(Stored data entries)
━━━━━━━━━━━━━━━━

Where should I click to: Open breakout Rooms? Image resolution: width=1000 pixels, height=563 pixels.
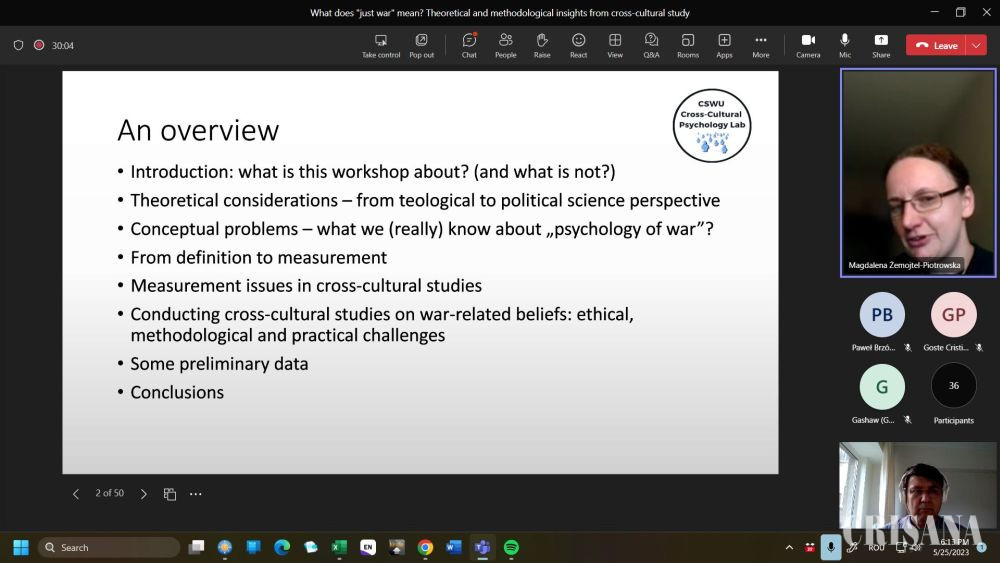688,45
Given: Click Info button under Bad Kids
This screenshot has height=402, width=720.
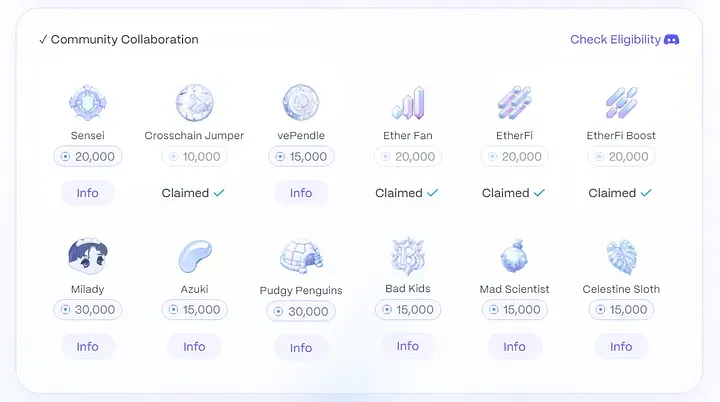Looking at the screenshot, I should [x=408, y=346].
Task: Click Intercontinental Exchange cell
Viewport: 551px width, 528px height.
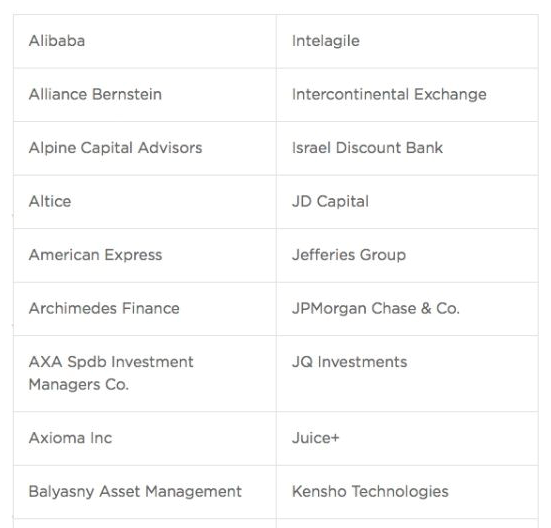Action: [407, 95]
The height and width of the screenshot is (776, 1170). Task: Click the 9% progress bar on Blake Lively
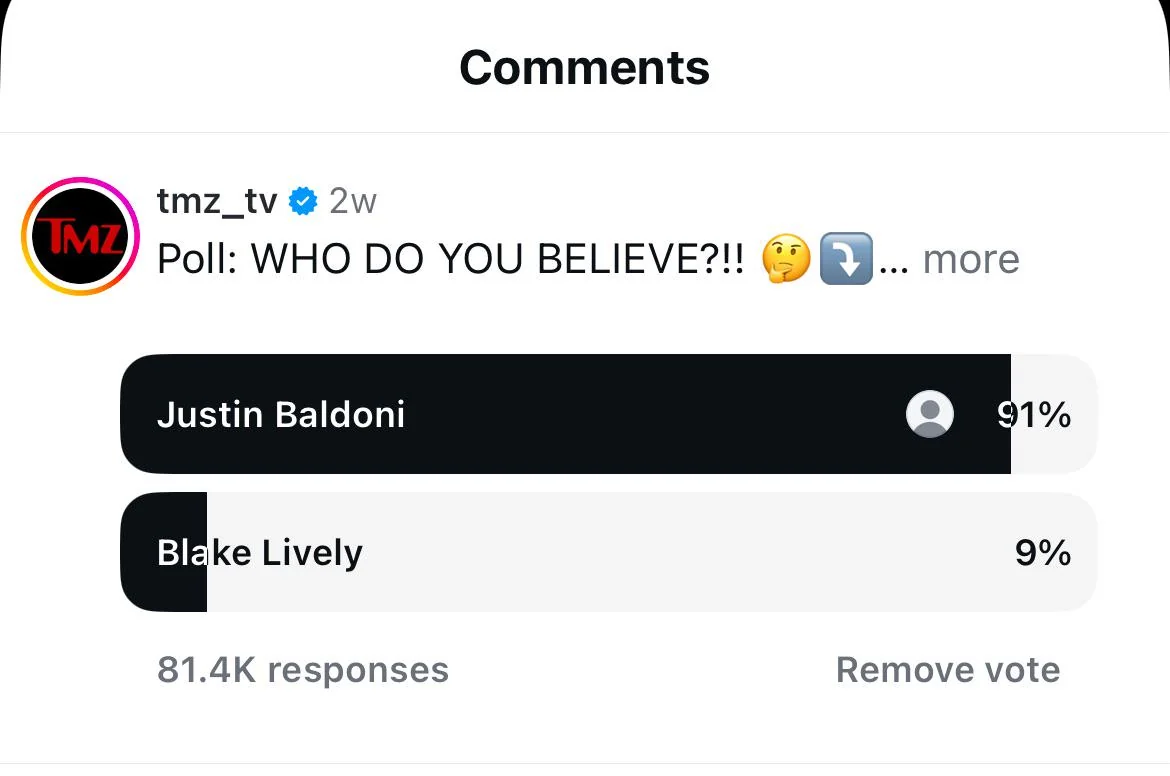pyautogui.click(x=163, y=551)
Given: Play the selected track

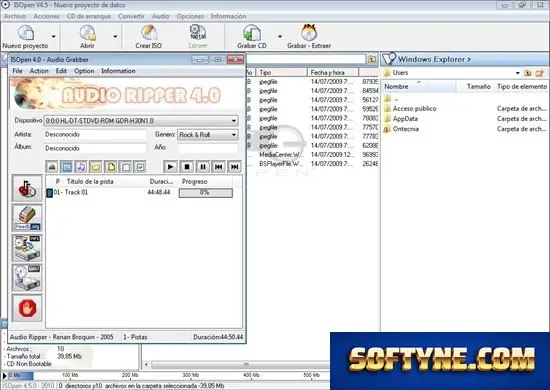Looking at the screenshot, I should pyautogui.click(x=170, y=167).
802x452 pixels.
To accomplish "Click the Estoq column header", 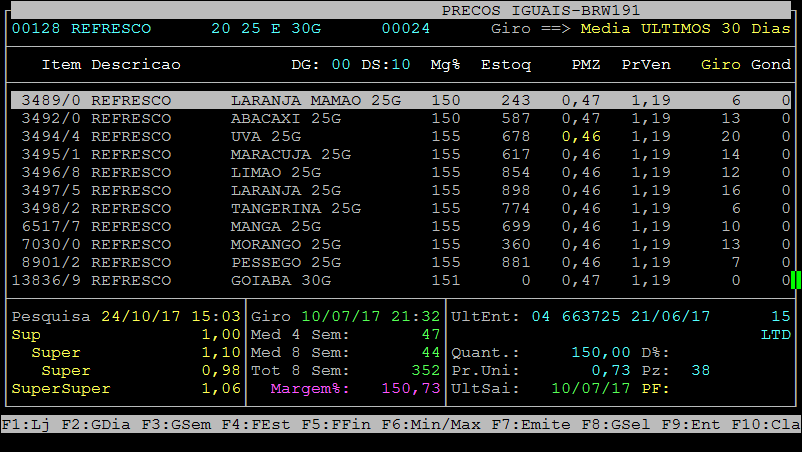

━━━━━━━━━━━━━━━━

◆ ABOUT THIS TASK: Repeat, word for word, each of the records, omitting any image they hold.

◆ ANSWER TO THIS TASK:
Where should I click to: Open breakout Rooms? Image resolution: width=1000 pixels, height=563 pixels.
688,45
Given: Click Info button under Bad Kids
This screenshot has height=402, width=720.
Looking at the screenshot, I should [x=408, y=346].
Task: Click Intercontinental Exchange cell
Viewport: 551px width, 528px height.
Action: [407, 95]
The height and width of the screenshot is (776, 1170). Task: Click the 9% progress bar on Blake Lively
pyautogui.click(x=163, y=551)
Given: Play the selected track

Looking at the screenshot, I should pyautogui.click(x=170, y=167).
802x452 pixels.
To accomplish "Click the Estoq column header", 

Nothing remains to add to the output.